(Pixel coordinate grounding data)
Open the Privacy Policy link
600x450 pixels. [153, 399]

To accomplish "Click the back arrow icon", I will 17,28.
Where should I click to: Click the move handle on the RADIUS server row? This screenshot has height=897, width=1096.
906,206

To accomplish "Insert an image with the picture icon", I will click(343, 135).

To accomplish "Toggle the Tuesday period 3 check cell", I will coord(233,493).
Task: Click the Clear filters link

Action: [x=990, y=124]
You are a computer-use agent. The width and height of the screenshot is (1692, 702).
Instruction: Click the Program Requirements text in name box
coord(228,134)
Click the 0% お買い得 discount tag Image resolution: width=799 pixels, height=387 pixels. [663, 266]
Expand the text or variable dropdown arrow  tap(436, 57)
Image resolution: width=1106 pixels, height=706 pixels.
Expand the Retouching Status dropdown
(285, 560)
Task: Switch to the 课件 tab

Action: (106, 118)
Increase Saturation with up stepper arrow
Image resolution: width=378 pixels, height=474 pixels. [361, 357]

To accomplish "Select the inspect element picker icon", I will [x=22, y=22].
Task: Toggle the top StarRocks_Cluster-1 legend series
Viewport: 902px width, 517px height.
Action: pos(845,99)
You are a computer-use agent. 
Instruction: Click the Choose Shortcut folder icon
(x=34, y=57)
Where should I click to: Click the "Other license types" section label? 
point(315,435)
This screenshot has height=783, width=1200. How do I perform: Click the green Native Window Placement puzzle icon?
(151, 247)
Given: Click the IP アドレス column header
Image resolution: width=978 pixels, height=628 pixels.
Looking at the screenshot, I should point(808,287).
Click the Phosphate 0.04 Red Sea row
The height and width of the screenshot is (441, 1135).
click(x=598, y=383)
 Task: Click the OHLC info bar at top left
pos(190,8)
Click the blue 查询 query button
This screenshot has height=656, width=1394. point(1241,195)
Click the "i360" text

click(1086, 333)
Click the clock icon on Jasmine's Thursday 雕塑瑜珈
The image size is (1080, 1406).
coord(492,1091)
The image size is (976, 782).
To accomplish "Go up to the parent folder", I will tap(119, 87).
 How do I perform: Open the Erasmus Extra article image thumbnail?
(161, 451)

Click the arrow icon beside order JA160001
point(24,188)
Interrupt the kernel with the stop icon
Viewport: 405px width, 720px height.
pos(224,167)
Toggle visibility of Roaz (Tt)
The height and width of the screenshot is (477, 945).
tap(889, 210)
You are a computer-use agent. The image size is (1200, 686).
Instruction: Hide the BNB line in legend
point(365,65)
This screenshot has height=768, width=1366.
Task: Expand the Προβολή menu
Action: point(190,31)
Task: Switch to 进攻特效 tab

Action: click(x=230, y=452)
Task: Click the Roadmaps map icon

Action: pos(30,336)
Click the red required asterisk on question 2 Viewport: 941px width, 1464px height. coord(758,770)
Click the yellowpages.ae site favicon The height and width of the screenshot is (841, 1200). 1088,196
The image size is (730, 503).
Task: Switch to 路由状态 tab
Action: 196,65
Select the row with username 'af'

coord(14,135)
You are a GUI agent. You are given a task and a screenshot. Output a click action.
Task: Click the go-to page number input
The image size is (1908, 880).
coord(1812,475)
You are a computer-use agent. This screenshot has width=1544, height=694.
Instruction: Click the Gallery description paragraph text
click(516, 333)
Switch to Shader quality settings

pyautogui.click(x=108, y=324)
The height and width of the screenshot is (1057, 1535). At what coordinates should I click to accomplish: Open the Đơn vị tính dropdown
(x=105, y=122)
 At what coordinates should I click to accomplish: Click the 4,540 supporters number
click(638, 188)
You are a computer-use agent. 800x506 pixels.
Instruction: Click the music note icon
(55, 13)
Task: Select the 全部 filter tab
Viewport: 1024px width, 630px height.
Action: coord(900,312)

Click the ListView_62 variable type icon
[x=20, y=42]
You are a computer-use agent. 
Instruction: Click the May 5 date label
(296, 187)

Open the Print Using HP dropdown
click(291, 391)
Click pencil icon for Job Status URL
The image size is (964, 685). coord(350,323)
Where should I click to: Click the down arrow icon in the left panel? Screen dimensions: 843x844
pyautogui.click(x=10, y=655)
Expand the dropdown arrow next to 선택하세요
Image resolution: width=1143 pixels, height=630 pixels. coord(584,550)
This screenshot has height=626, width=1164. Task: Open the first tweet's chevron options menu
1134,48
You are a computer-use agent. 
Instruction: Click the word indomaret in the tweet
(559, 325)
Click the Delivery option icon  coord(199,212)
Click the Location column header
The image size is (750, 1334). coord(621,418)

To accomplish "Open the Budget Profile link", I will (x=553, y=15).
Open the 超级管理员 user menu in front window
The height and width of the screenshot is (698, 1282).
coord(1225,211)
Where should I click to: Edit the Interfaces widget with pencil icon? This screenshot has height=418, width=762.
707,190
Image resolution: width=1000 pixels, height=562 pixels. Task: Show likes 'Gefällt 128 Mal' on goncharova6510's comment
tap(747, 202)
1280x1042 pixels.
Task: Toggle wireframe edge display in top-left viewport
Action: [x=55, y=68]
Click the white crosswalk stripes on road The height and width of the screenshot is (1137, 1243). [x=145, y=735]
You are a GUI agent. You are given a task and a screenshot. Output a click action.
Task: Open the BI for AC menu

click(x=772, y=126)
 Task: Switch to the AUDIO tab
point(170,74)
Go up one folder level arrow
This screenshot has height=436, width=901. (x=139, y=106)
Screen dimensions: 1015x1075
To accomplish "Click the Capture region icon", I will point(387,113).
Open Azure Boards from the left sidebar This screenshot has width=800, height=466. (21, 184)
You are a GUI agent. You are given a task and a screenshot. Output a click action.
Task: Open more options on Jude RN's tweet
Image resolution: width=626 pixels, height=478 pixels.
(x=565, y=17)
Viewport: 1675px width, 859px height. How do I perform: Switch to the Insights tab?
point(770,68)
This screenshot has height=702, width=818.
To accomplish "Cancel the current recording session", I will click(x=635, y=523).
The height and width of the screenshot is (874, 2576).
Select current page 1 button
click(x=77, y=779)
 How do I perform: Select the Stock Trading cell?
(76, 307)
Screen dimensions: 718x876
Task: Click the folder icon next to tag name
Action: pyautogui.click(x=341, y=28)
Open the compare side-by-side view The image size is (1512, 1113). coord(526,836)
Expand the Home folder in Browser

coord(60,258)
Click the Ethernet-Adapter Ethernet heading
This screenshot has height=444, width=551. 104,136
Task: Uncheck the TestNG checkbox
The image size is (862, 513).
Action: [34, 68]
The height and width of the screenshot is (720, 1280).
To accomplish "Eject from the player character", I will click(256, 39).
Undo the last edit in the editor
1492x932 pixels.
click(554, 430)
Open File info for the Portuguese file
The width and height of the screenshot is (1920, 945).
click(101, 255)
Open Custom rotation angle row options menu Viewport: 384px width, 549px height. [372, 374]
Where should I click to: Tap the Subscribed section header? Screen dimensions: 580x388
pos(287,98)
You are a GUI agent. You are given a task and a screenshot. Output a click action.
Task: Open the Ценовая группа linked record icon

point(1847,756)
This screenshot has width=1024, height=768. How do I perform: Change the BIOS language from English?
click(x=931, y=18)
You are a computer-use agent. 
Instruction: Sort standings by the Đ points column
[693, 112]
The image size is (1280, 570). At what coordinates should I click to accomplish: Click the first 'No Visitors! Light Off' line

== EXERCISE REQUIREMENTS ==
Each line of the records above should be copied exactly.

== SOLUTION FOR THIS EXERCISE ==
Open the Privacy Policy link
600x450 pixels. [153, 399]

To accomplish "Click the back arrow icon", I will 17,28.
Where should I click to: Click the move handle on the RADIUS server row? This screenshot has height=897, width=1096.
906,206

To accomplish "Insert an image with the picture icon", I will click(343, 135).

To accomplish "Toggle the Tuesday period 3 check cell", I will coord(233,493).
Task: Click the Clear filters link

Action: [x=990, y=124]
You are a computer-use agent. The width and height of the screenshot is (1692, 702).
Instruction: Click the Program Requirements text in name box
coord(228,134)
Click the 0% お買い得 discount tag Image resolution: width=799 pixels, height=387 pixels. [663, 266]
Expand the text or variable dropdown arrow  tap(436, 57)
Image resolution: width=1106 pixels, height=706 pixels.
Expand the Retouching Status dropdown
(285, 560)
Task: Switch to the 课件 tab

Action: (106, 118)
Increase Saturation with up stepper arrow
Image resolution: width=378 pixels, height=474 pixels. [361, 357]

To accomplish "Select the inspect element picker icon", I will [x=22, y=22].
Task: Toggle the top StarRocks_Cluster-1 legend series
Viewport: 902px width, 517px height.
Action: pos(845,99)
You are a computer-use agent. 
Instruction: Click the Choose Shortcut folder icon
(x=34, y=57)
Where should I click to: Click the "Other license types" section label? 
point(315,435)
This screenshot has height=783, width=1200. How do I perform: Click the green Native Window Placement puzzle icon?
(151, 247)
Given: Click the IP アドレス column header
Image resolution: width=978 pixels, height=628 pixels.
Looking at the screenshot, I should point(808,287).
Click the Phosphate 0.04 Red Sea row
The height and width of the screenshot is (441, 1135).
click(x=598, y=383)
 Task: Click the OHLC info bar at top left
pos(190,8)
Click the blue 查询 query button
This screenshot has height=656, width=1394. point(1241,195)
Click the "i360" text

click(1086, 333)
Click the clock icon on Jasmine's Thursday 雕塑瑜珈
The image size is (1080, 1406).
coord(492,1091)
The image size is (976, 782).
To accomplish "Go up to the parent folder", I will tap(119, 87).
 How do I perform: Open the Erasmus Extra article image thumbnail?
(161, 451)

Click the arrow icon beside order JA160001
point(24,188)
Interrupt the kernel with the stop icon
Viewport: 405px width, 720px height.
pos(224,167)
Toggle visibility of Roaz (Tt)
The height and width of the screenshot is (477, 945).
tap(889, 210)
You are a computer-use agent. The image size is (1200, 686).
Instruction: Hide the BNB line in legend
point(365,65)
This screenshot has height=768, width=1366.
Task: Expand the Προβολή menu
Action: point(190,31)
Task: Switch to 进攻特效 tab

Action: click(x=230, y=452)
Task: Click the Roadmaps map icon

Action: pos(30,336)
Click the red required asterisk on question 2 Viewport: 941px width, 1464px height. coord(758,770)
Click the yellowpages.ae site favicon The height and width of the screenshot is (841, 1200). 1088,196
The image size is (730, 503).
Task: Switch to 路由状态 tab
Action: 196,65
Select the row with username 'af'

coord(14,135)
You are a GUI agent. You are given a task and a screenshot. Output a click action.
Task: Click the go-to page number input
The image size is (1908, 880).
coord(1812,475)
You are a computer-use agent. This screenshot has width=1544, height=694.
Instruction: Click the Gallery description paragraph text
click(516, 333)
Switch to Shader quality settings

pyautogui.click(x=108, y=324)
The height and width of the screenshot is (1057, 1535). At what coordinates should I click to accomplish: Open the Đơn vị tính dropdown
(x=105, y=122)
 At what coordinates should I click to accomplish: Click the 4,540 supporters number
click(638, 188)
You are a computer-use agent. 800x506 pixels.
Instruction: Click the music note icon
(55, 13)
Task: Select the 全部 filter tab
Viewport: 1024px width, 630px height.
Action: coord(900,312)

Click the ListView_62 variable type icon
[x=20, y=42]
You are a computer-use agent. 
Instruction: Click the May 5 date label
(296, 187)

Open the Print Using HP dropdown
click(291, 391)
Click pencil icon for Job Status URL
The image size is (964, 685). coord(350,323)
Where should I click to: Click the down arrow icon in the left panel? Screen dimensions: 843x844
pyautogui.click(x=10, y=655)
Expand the dropdown arrow next to 선택하세요
Image resolution: width=1143 pixels, height=630 pixels. coord(584,550)
This screenshot has height=626, width=1164. Task: Open the first tweet's chevron options menu
1134,48
You are a computer-use agent. 
Instruction: Click the word indomaret in the tweet
(559, 325)
Click the Delivery option icon  coord(199,212)
Click the Location column header
The image size is (750, 1334). coord(621,418)

To accomplish "Open the Budget Profile link", I will (x=553, y=15).
Open the 超级管理员 user menu in front window
The height and width of the screenshot is (698, 1282).
coord(1225,211)
Where should I click to: Edit the Interfaces widget with pencil icon? This screenshot has height=418, width=762.
707,190
Image resolution: width=1000 pixels, height=562 pixels. Task: Show likes 'Gefällt 128 Mal' on goncharova6510's comment
tap(747, 202)
1280x1042 pixels.
Task: Toggle wireframe edge display in top-left viewport
Action: [x=55, y=68]
Click the white crosswalk stripes on road The height and width of the screenshot is (1137, 1243). [x=145, y=735]
You are a GUI agent. You are given a task and a screenshot. Output a click action.
Task: Open the BI for AC menu

click(x=772, y=126)
 Task: Switch to the AUDIO tab
point(170,74)
Go up one folder level arrow
This screenshot has height=436, width=901. (x=139, y=106)
Screen dimensions: 1015x1075
To accomplish "Click the Capture region icon", I will point(387,113).
Open Azure Boards from the left sidebar This screenshot has width=800, height=466. (21, 184)
You are a GUI agent. You are given a task and a screenshot. Output a click action.
Task: Open more options on Jude RN's tweet
Image resolution: width=626 pixels, height=478 pixels.
(x=565, y=17)
Viewport: 1675px width, 859px height. How do I perform: Switch to the Insights tab?
point(770,68)
This screenshot has height=702, width=818.
To accomplish "Cancel the current recording session", I will click(x=635, y=523).
The height and width of the screenshot is (874, 2576).
Select current page 1 button
click(x=77, y=779)
 How do I perform: Select the Stock Trading cell?
(76, 307)
Screen dimensions: 718x876
Task: Click the folder icon next to tag name
Action: pyautogui.click(x=341, y=28)
Open the compare side-by-side view The image size is (1512, 1113). coord(526,836)
Expand the Home folder in Browser

coord(60,258)
Click the Ethernet-Adapter Ethernet heading
This screenshot has height=444, width=551. 104,136
Task: Uncheck the TestNG checkbox
The image size is (862, 513).
Action: [34, 68]
The height and width of the screenshot is (720, 1280).
To accomplish "Eject from the player character", I will click(256, 39).
Undo the last edit in the editor
1492x932 pixels.
click(554, 430)
Open File info for the Portuguese file
The width and height of the screenshot is (1920, 945).
click(101, 255)
Open Custom rotation angle row options menu Viewport: 384px width, 549px height. [372, 374]
Where should I click to: Tap the Subscribed section header? Screen dimensions: 580x388
pos(287,98)
You are a GUI agent. You are given a task and a screenshot. Output a click action.
Task: Open the Ценовая группа linked record icon

point(1847,756)
This screenshot has width=1024, height=768. How do I perform: Change the BIOS language from English?
click(x=931, y=18)
You are a computer-use agent. 
Instruction: Sort standings by the Đ points column
[693, 112]
The image size is (1280, 570). At what coordinates should I click to accomplish: Click the first 'No Visitors! Light Off' line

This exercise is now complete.